◆ DATA FOR THIS EXERCISE ◆
^^^^^^^^
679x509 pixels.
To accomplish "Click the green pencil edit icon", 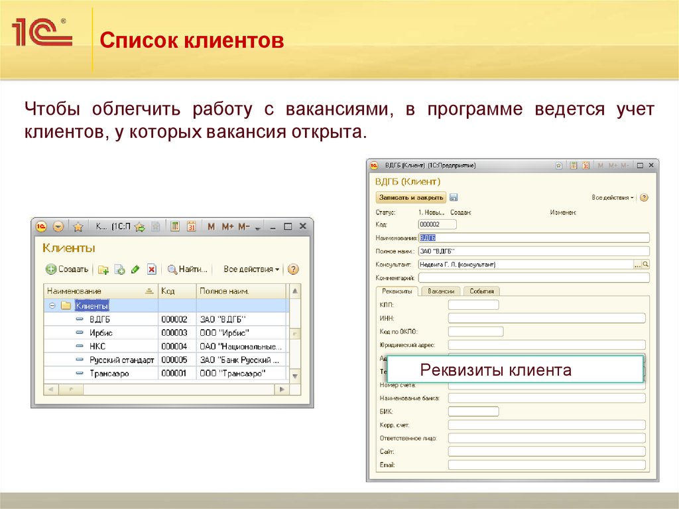I will click(135, 269).
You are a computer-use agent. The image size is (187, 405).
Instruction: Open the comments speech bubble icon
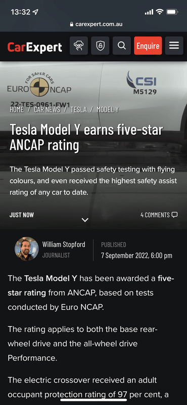[x=175, y=215]
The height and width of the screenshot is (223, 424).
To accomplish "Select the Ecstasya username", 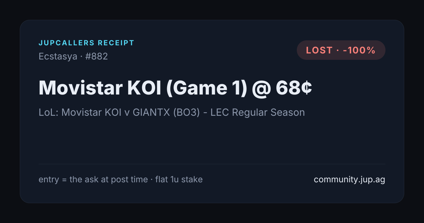I will [x=58, y=56].
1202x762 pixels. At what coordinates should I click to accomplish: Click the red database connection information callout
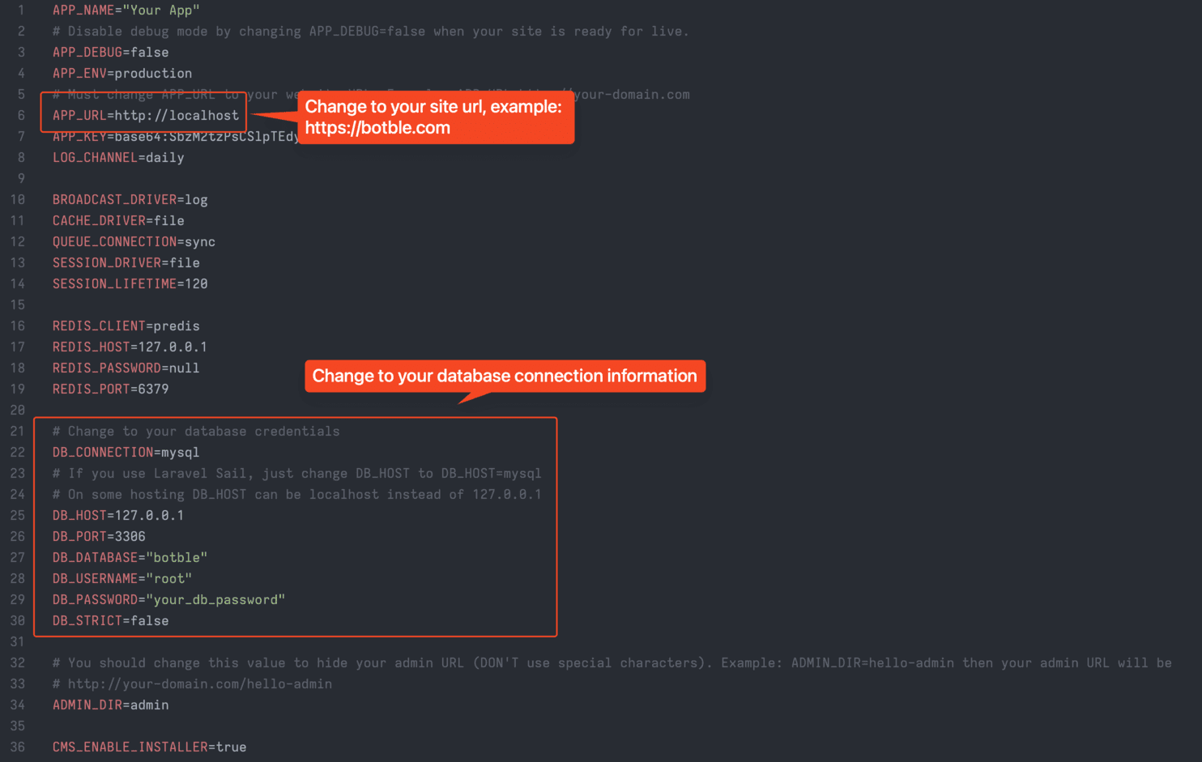pos(505,377)
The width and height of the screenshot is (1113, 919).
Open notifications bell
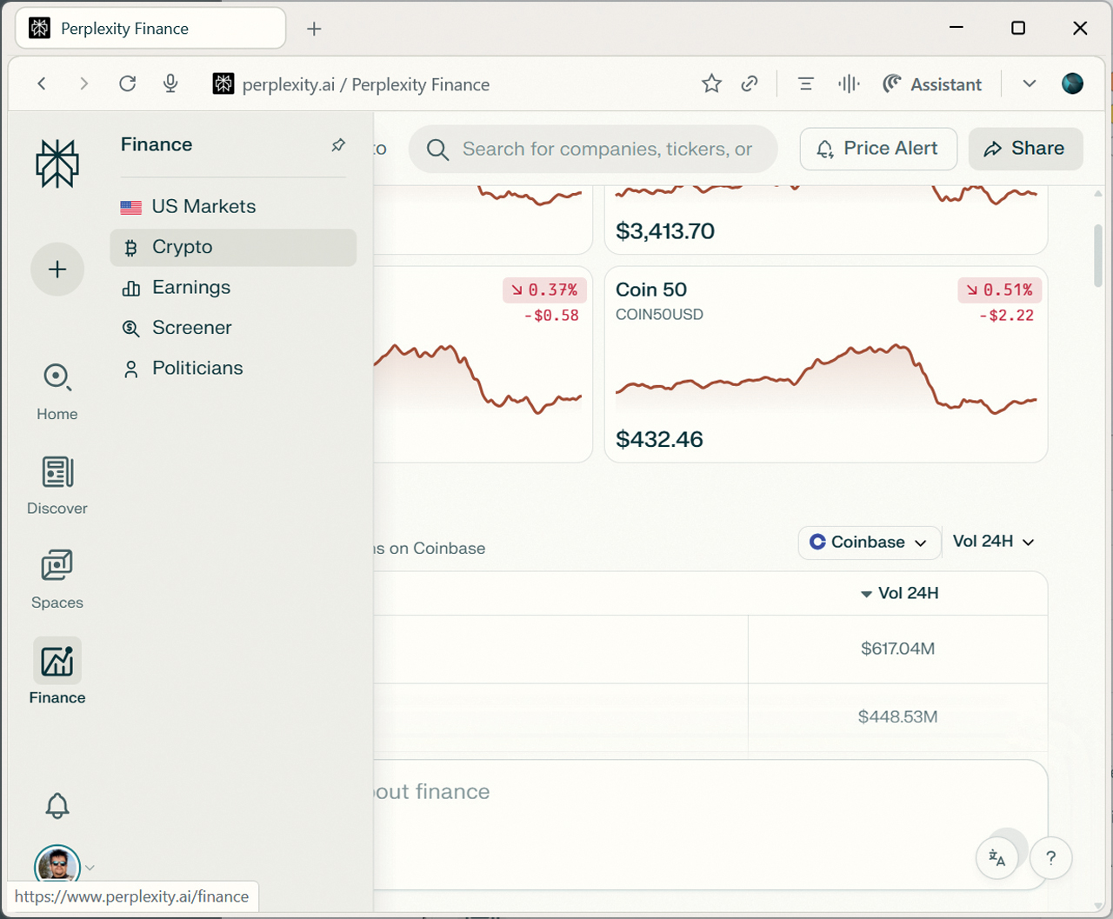[57, 806]
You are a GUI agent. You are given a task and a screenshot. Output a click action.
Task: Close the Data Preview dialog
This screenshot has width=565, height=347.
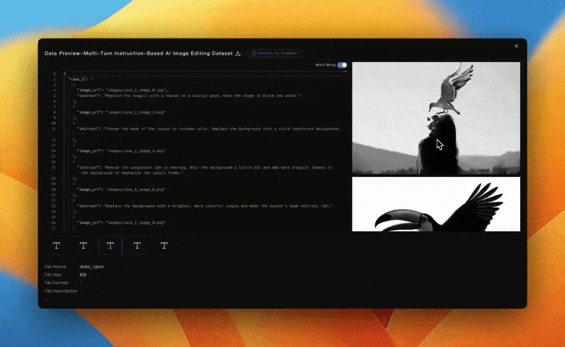tap(516, 45)
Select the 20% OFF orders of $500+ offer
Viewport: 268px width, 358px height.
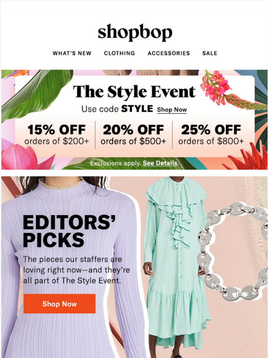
^^^^^^^^
◆ TASK BRIEF ◆
Please return exactly, and only, the lines from the one containing "This screenshot has width=565, height=347." through the end of the records, with both end lines kept and every picture dropped.

◆ TASK RESULT ◆
This screenshot has width=565, height=347.
tap(516, 45)
Select the 20% OFF orders of $500+ offer
Viewport: 268px width, 358px height.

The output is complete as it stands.